### Tasks to complete
[A] Set down the passage of the stellar evolution notes starting at "Astrophysical Implications" and ending at "intense magnetic fields)", word for word.
[B] Recast the lines of the listing starting at the line that contains "You are a computer-use agent. The width" and ending at the line that contains "will click(x=1358, y=155)." as a numbered list, leaving out blank lines.

### Source
Observational Evidence and Techniques

• Stellar spectra provide information on surface composition, temperature, and wind outflows
  • Emission lines from circumstellar material indicate mass loss (P Cygni profiles)
  • Absorption lines reveal surface abundances of fusion products (technetium in AGB stars)
• Light curves (brightness vs. time) distinguish different types of supernovae
  • Type II supernovae show hydrogen in their spectra and have extended plateaus in light curves
  • Type Ia supernovae lack hydrogen and have consistent peak brightness allowing distance measurements
• Neutrino detections from SN 1987A in Large Magellanic Cloud confirmed core collapse models
• Supernova remnants studied across electromagnetic spectrum (radio, infrared, optical, X-ray)
• Gravitational wave observations (LIGO/Virgo) probe mergers of stellar remnants (neutron stars, black holes)

Astrophysical Implications

• Chemical enrichment of the Universe driven by stellar evolution and supernovae
  • Elements heavier than iron formed through neutron capture in AGB stars and supernovae
  • Planetary systems and life based on elements produced in stellar interiors
• White dwarfs constrain age of the Universe and serve as probes of dark matter (microlensing)
• Neutron stars test physics under extreme conditions (strong gravity, high density, intense magnetic fields)
• Supernova feedback regulates star formation and shapes evolution of galaxies
• Compact object mergers (neutron stars, black holes) are primary sources of gravitational waves
• Stellar remnants in binary systems (X-ray binaries, cataclysmic variables) exhibit rich phenomenology

Cutting-Edge Research and Open Questions

• Supernova explosion mechanisms and role of neutrinos, rotation, and magnetic fields
• Formation and evolution of the most massive stars (>100 solar masses)
• Equation of state of ultra-dense matter in neutron star interiors
• Origin of heavy elements beyond iron (r-process nucleosynthesis) in neutron star mergers and supernovae
• Nature of supermassive black holes and their role in galaxy evolution
• Progenitor systems and explosion mechanisms of Type Ia supernovae
• Fate of the most massive stellar remnants (intermediate-mass black holes?)
• Surveys to discover and characterize new stellar transients (LSST, ZTF)

### Listing excerpted from a collection
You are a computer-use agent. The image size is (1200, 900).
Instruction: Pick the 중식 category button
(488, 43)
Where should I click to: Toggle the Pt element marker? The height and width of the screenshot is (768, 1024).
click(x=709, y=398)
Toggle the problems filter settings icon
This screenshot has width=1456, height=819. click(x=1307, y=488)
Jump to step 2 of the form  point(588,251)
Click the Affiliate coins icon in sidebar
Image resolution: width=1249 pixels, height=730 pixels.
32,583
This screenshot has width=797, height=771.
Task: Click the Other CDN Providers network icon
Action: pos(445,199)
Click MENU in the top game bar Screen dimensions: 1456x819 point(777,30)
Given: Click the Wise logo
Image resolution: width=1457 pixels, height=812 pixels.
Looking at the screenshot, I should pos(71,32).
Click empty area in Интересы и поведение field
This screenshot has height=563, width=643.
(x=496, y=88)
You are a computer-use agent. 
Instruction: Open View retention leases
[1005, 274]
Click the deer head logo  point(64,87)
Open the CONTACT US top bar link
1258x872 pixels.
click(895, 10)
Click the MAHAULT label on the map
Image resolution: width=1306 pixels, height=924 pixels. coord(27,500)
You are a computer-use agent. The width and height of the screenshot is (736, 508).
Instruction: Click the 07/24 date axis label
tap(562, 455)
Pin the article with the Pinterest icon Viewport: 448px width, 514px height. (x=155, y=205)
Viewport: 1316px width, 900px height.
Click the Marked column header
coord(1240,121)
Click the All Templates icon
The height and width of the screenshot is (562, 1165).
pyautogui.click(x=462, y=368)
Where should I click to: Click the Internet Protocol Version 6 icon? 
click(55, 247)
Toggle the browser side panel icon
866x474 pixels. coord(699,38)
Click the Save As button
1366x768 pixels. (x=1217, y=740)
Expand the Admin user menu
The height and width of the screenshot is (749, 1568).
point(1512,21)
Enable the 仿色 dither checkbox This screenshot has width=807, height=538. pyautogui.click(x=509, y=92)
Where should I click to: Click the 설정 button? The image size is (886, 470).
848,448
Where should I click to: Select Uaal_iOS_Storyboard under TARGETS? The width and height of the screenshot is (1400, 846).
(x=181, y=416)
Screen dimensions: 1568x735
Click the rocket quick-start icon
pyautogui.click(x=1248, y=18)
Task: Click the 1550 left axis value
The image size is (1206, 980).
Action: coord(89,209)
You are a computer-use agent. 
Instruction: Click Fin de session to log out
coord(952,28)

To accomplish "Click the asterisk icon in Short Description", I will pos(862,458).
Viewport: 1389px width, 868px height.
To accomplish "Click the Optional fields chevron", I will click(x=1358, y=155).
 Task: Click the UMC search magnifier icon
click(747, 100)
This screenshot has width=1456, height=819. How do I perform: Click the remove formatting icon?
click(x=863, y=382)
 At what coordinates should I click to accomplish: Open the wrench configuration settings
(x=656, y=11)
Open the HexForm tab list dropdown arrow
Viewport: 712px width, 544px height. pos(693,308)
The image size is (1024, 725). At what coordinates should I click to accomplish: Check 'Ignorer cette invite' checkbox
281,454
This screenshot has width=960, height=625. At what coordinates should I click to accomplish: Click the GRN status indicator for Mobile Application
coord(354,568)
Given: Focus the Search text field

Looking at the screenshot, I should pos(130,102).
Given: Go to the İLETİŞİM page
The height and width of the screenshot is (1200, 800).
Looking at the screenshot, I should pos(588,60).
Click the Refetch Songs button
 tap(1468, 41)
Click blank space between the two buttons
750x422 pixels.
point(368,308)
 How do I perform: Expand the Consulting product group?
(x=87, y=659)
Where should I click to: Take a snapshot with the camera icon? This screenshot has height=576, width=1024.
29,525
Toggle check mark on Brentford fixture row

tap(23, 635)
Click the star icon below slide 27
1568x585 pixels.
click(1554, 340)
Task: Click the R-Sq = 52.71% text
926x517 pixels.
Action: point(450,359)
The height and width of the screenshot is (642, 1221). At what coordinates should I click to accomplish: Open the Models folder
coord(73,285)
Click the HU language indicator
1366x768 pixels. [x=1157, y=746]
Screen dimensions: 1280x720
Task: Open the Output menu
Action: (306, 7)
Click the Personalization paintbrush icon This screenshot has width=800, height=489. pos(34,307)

### Answers for the exercise
[A]
Astrophysical Implications

• Chemical enrichment of the Universe driven by stellar evolution and supernovae
  • Elements heavier than iron formed through neutron capture in AGB stars and supernovae
  • Planetary systems and life based on elements produced in stellar interiors
• White dwarfs constrain age of the Universe and serve as probes of dark matter (microlensing)
• Neutron stars test physics under extreme conditions (strong gravity, high density, intense magnetic fields)

[B]
1. You are a computer-use agent. The width and height of the screenshot is (736, 508).
2. Instruction: Click the 07/24 date axis label
3. tap(562, 455)
4. Pin the article with the Pinterest icon Viewport: 448px width, 514px height. (x=155, y=205)
5. Viewport: 1316px width, 900px height.
6. Click the Marked column header
7. coord(1240,121)
8. Click the All Templates icon
9. The height and width of the screenshot is (562, 1165).
10. pyautogui.click(x=462, y=368)
11. Where should I click to: Click the Internet Protocol Version 6 icon? 
12. click(55, 247)
13. Toggle the browser side panel icon
14. 866x474 pixels. coord(699,38)
15. Click the Save As button
16. 1366x768 pixels. (x=1217, y=740)
17. Expand the Admin user menu
18. The height and width of the screenshot is (749, 1568).
19. point(1512,21)
20. Enable the 仿色 dither checkbox This screenshot has width=807, height=538. pyautogui.click(x=509, y=92)
21. Where should I click to: Click the 설정 button? The image size is (886, 470).
22. 848,448
23. Where should I click to: Select Uaal_iOS_Storyboard under TARGETS? The width and height of the screenshot is (1400, 846).
24. (x=181, y=416)
25. Screen dimensions: 1568x735
26. Click the rocket quick-start icon
27. pyautogui.click(x=1248, y=18)
28. Task: Click the 1550 left axis value
29. The image size is (1206, 980).
30. Action: coord(89,209)
31. You are a computer-use agent. 
32. Instruction: Click Fin de session to log out
33. coord(952,28)
34. To accomplish "Click the asterisk icon in Short Description", I will pos(862,458).
35. Viewport: 1389px width, 868px height.
36. To accomplish "Click the Optional fields chevron", I will click(x=1358, y=155).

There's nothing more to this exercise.